私たちが暮らす海士町は、平成21年に「日本で最も美しい村連合」に加盟してから15年が経過しました。地域独自の景観や文化を次世代に引き継ぐためには、一人ひとりの意識を高めていく必要があります。

毎月のごみを拾おうデー、ゴミの適正な分別・処理、ゴミの減量化及びリサイクル対策の推進、海岸漂着物の除去など、島の全体の環境美化に努めていかなければなりません。

島の環境美化・島の持続可能な暮らしを維持していくためには、現状、清掃センターの存在が欠かせません。ごみを出して終わり、燃やして終わり、だけでは循環型社会には移行できません。

まずは、今私たちが出している廃棄物を処理している清掃センターの現状を知ることが重要です。

・粗大ごみ置き場の現状 
こちらは清掃センターに持ち込まれた粗大ごみの写真です。「大人の島留学」など滞在人口が増えたことにより、空き家をシェアハウス化するなど、空き家の活用が増えてきました。その一方で、空き家を掃除することで出てしまう大量の粗大ごみの量も増えている現状があります。

粗大ごみ置き場は当初の置き場の範囲を超え、溢れ出しています。清掃センターの作業員も人手不足の状態であり、粗大ごみの解体作業までなかなか手が回っていない現状があります。

・焼却場、最終処分場の耐用年数
海士町のごみ焼却施設は建設から24年を迎えており、施設の老朽化が深刻です。近い将来直面する問題に対して、私たちは今の暮らしを続けていけるのか、みんなで考えていく必要があります。

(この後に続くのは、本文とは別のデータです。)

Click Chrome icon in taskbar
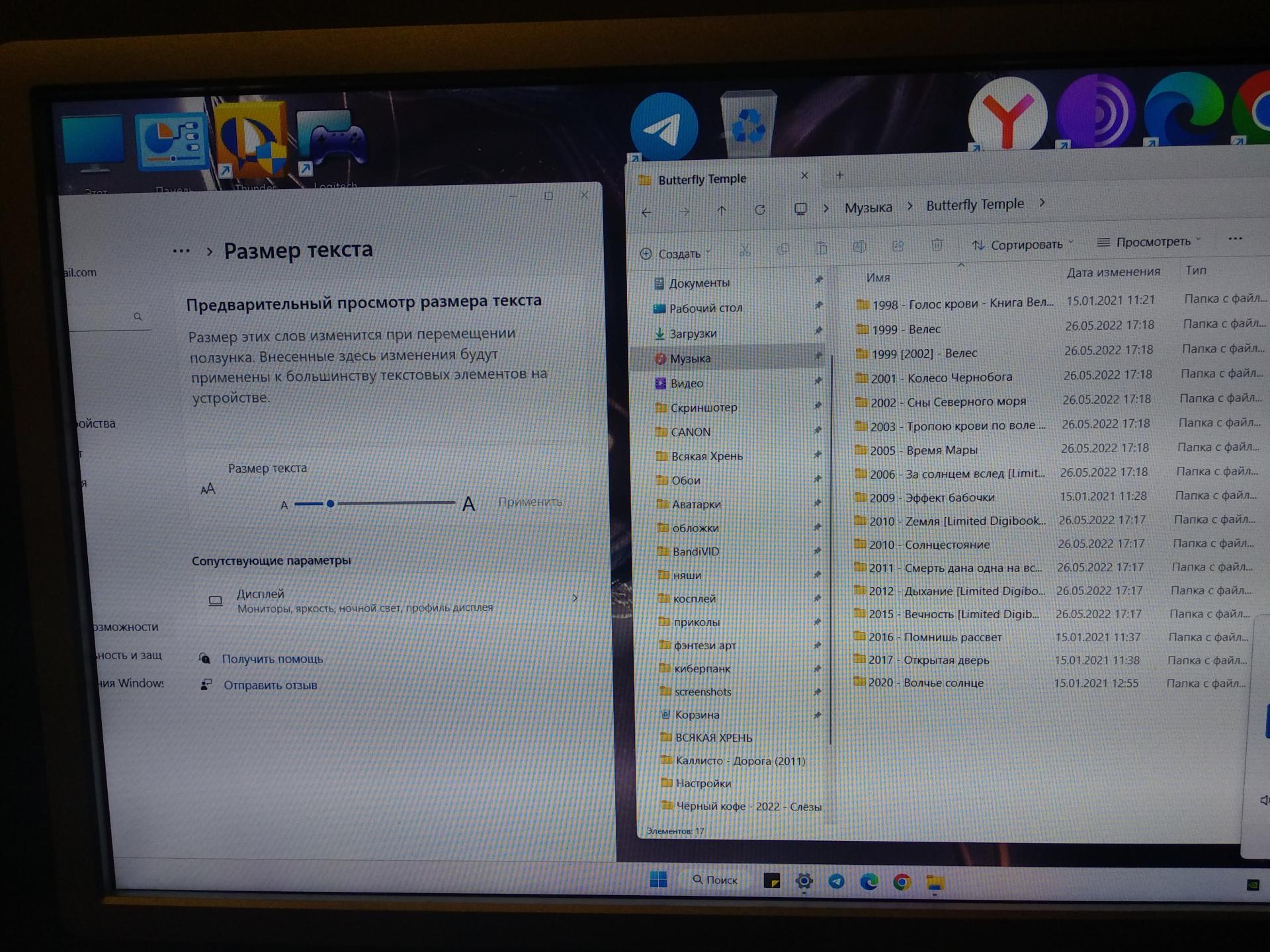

こういった実情がある中で、まずは知ってもらう、興味・関心をもってもらう機会を作るため、島体験生の研修プログラムと連携し、「ごみ」について考えるワークショップを実施しました。


ワークショップ内容

1 海士町のごみ処理の現状

海士町は一人当たりのごみの排出量が336キログラム(R3・可燃ごみ)と全国の中でも多く、リサイクル率も12%と全国平均よりも下回っています。

その数字の背景には様々な要因が考えられますが、離島という地理的特性上、島内でリサイクルすることを完結させることが難しく、本土のリサイクル業者に委託しなければならないことで、海上輸送費を含めた通常以上の処理コストがかかることも影響していると考えられます。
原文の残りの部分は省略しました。